EXERCISE DIRECTIONS:
Start at the line with "This screenshot has height=253, width=375." in the records below, stop at the line with "Choose Select from in the More menu", and return every line in that span exactly, the two end lines included.

RECORDS SHOWN below:

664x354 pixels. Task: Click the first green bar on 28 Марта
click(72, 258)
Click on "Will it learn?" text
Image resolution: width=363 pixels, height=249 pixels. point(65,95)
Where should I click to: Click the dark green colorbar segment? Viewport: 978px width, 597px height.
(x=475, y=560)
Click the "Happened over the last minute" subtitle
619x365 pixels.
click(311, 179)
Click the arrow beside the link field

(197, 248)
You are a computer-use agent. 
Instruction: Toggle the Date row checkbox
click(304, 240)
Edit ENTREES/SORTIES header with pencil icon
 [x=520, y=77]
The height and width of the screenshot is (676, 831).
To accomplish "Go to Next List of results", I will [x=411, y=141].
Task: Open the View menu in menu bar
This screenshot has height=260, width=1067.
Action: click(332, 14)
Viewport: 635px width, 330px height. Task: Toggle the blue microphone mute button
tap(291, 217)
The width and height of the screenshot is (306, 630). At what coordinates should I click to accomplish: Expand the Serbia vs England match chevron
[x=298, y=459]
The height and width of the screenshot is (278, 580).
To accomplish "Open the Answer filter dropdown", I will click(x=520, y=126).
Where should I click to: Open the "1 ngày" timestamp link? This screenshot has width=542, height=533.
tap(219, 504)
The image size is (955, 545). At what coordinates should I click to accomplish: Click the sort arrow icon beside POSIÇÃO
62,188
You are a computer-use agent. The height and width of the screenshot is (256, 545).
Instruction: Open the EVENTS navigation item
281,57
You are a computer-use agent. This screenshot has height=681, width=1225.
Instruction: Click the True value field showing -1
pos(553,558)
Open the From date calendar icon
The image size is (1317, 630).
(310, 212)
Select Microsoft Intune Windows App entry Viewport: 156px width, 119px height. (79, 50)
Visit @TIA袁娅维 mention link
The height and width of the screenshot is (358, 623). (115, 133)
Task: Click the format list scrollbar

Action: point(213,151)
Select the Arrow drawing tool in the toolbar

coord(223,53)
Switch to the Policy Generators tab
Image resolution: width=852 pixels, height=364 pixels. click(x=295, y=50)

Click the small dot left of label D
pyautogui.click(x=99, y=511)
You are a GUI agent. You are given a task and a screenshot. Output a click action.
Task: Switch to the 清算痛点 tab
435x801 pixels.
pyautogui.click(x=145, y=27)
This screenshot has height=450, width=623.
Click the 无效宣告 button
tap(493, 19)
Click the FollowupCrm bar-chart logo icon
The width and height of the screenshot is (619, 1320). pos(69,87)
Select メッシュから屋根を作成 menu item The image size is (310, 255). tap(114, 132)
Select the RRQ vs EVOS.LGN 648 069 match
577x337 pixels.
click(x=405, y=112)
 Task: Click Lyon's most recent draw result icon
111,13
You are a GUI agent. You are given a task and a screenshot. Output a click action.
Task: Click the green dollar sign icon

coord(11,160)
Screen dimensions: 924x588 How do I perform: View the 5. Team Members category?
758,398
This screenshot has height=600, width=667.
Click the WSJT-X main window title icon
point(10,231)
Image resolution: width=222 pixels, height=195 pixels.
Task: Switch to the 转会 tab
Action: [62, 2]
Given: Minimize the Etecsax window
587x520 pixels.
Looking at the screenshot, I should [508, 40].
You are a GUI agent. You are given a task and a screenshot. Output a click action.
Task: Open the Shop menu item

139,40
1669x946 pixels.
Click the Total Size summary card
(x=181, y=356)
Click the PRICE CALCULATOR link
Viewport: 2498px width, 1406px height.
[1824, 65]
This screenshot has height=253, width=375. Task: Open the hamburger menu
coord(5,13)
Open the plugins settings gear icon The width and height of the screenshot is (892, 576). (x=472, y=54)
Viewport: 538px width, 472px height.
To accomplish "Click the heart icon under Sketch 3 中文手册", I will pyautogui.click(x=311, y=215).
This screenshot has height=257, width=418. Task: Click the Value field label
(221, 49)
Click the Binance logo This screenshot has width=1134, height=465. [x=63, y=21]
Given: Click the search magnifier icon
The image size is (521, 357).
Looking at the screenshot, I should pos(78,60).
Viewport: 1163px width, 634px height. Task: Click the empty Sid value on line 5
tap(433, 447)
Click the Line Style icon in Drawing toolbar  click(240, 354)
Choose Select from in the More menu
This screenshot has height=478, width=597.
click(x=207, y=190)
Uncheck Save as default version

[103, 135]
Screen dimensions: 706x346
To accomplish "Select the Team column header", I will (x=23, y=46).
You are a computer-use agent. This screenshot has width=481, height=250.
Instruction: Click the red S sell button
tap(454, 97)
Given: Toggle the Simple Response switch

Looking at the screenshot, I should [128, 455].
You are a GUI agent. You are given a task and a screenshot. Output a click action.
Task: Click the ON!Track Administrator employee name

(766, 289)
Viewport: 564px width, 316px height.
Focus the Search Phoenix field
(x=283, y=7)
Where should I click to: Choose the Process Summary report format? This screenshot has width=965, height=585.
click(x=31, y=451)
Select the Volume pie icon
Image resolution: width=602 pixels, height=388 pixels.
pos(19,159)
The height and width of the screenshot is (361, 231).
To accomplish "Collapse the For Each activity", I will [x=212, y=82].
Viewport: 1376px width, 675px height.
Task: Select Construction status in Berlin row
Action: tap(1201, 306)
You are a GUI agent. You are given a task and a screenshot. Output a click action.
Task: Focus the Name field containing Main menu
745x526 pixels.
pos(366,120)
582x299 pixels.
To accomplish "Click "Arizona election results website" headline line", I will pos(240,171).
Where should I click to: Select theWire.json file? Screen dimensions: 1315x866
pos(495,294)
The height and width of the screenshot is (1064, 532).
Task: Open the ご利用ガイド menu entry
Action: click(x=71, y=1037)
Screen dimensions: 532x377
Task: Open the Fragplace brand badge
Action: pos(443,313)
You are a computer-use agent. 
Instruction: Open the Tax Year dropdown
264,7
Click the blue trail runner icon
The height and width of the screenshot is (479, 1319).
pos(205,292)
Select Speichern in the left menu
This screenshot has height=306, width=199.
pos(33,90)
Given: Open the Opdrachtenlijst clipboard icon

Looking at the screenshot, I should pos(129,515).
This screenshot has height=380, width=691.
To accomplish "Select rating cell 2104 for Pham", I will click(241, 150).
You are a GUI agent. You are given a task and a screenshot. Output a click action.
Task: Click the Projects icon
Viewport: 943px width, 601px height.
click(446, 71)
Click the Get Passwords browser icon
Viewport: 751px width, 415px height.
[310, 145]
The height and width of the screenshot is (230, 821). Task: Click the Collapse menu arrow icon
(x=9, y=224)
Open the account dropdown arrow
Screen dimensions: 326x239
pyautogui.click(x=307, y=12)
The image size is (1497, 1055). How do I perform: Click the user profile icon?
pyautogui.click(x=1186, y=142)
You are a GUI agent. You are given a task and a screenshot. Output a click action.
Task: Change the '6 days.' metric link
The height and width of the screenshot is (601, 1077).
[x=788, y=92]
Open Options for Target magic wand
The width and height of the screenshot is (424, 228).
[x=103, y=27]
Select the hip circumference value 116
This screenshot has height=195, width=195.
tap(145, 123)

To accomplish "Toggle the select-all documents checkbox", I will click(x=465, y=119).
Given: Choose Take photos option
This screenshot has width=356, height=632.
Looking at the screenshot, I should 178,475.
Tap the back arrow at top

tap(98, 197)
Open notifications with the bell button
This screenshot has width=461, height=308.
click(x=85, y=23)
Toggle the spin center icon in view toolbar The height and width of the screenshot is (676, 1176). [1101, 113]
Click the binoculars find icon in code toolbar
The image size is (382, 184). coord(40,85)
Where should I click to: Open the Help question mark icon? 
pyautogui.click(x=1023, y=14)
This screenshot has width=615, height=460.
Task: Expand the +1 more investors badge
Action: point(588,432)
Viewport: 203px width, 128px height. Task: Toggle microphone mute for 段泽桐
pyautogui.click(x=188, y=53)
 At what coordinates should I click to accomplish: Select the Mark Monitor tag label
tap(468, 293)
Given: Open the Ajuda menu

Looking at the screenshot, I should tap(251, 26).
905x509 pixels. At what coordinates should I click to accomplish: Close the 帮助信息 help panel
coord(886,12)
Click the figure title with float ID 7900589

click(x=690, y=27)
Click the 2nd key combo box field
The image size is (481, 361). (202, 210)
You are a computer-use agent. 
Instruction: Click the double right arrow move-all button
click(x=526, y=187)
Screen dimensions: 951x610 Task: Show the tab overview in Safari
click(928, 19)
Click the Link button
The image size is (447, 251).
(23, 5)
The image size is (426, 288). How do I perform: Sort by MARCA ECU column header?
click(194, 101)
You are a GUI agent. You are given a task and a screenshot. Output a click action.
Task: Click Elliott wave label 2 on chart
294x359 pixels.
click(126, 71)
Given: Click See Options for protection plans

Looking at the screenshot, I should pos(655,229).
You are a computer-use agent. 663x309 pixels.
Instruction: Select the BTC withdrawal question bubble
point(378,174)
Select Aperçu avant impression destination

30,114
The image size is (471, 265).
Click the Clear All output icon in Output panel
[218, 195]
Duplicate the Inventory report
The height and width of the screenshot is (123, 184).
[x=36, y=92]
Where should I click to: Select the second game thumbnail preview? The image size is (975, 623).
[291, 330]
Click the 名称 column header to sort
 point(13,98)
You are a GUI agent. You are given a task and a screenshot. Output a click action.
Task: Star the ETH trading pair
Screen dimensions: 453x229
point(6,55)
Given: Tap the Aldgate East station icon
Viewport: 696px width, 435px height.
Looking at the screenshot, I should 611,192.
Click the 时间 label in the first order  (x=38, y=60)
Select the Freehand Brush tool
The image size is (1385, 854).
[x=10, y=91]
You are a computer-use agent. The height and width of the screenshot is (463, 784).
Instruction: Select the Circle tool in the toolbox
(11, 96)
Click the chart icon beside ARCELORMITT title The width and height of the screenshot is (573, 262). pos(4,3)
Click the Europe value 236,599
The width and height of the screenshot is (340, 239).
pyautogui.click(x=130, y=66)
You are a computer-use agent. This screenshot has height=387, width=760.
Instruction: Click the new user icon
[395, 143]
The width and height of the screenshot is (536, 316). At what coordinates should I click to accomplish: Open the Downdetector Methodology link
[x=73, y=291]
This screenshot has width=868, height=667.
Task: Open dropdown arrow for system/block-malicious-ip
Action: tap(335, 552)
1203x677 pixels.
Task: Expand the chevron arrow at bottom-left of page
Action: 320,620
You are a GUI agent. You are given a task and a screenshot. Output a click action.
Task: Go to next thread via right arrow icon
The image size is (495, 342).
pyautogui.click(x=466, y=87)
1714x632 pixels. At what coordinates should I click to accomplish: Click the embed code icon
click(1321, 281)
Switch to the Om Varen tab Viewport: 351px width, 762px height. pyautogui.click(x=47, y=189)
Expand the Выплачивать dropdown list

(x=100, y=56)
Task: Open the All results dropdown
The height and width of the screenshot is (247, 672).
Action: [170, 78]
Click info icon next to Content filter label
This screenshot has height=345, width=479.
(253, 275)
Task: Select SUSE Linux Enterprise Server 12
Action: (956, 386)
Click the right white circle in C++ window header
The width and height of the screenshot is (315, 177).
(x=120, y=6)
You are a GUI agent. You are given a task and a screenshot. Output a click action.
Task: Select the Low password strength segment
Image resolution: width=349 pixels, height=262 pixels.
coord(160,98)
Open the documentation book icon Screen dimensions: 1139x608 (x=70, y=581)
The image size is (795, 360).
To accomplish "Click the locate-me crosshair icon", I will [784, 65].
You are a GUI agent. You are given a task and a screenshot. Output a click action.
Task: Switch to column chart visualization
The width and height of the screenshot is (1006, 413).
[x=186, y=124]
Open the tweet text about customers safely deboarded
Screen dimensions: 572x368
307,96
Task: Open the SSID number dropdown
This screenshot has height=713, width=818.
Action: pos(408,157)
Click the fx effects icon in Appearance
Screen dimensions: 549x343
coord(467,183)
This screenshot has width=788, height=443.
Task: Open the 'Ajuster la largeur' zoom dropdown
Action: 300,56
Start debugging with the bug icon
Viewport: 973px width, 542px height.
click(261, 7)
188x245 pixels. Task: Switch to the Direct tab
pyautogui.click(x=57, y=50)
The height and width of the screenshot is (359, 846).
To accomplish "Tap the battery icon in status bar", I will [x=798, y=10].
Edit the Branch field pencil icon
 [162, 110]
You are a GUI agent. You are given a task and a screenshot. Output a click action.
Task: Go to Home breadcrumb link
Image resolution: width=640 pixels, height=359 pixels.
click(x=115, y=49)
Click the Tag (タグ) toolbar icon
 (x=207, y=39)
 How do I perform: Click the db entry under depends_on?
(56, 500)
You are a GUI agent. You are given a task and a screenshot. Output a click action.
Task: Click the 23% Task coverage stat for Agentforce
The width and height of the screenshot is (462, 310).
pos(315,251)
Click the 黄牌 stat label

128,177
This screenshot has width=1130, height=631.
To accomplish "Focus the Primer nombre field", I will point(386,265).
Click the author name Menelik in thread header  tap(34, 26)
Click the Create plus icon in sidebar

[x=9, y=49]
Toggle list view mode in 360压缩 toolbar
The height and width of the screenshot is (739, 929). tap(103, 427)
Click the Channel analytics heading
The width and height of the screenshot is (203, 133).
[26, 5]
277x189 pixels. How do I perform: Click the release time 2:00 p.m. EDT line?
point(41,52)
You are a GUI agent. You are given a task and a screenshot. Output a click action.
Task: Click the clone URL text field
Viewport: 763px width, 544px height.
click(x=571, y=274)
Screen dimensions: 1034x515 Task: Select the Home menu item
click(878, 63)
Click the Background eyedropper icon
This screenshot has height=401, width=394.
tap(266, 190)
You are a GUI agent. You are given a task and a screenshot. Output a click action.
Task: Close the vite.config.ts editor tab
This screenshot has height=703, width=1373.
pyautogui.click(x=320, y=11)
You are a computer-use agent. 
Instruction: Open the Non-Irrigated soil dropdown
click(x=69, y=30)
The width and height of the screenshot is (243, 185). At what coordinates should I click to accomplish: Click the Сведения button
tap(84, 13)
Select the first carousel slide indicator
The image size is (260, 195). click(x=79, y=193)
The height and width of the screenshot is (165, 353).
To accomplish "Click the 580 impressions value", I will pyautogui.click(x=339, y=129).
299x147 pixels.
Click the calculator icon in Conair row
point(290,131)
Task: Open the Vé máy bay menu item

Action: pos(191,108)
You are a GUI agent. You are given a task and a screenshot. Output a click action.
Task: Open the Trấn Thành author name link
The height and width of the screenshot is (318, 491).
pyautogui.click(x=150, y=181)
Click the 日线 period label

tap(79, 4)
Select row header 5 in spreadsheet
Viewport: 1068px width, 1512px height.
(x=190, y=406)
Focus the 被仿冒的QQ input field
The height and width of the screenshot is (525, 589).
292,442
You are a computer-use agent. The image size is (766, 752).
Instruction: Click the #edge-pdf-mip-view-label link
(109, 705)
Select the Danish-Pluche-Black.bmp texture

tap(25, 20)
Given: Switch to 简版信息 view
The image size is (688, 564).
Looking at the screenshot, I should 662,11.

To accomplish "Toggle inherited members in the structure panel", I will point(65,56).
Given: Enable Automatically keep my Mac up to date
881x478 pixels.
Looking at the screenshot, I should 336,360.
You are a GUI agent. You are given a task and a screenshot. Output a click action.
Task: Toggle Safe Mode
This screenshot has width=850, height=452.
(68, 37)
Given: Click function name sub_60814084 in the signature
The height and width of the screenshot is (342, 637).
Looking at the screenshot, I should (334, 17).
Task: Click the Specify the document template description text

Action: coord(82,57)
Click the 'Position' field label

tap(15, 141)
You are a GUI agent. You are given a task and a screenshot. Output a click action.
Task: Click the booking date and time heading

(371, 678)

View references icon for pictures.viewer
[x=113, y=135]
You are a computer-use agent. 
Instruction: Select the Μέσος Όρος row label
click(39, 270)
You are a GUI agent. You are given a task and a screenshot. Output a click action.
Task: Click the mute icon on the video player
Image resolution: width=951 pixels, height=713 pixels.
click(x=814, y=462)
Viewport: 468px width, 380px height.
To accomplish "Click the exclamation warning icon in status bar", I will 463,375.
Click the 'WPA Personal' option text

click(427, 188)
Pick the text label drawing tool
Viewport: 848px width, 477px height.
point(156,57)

End of RECORDS SHOWN.

OUTPUT OF THE EXERCISE:
This screenshot has height=253, width=375. Task: Open the hamburger menu
coord(5,13)
Open the plugins settings gear icon The width and height of the screenshot is (892, 576). (x=472, y=54)
Viewport: 538px width, 472px height.
To accomplish "Click the heart icon under Sketch 3 中文手册", I will pyautogui.click(x=311, y=215).
This screenshot has height=257, width=418. Task: Click the Value field label
(221, 49)
Click the Binance logo This screenshot has width=1134, height=465. [x=63, y=21]
Given: Click the search magnifier icon
The image size is (521, 357).
Looking at the screenshot, I should pos(78,60).
Viewport: 1163px width, 634px height. Task: Click the empty Sid value on line 5
tap(433, 447)
Click the Line Style icon in Drawing toolbar  click(240, 354)
Choose Select from in the More menu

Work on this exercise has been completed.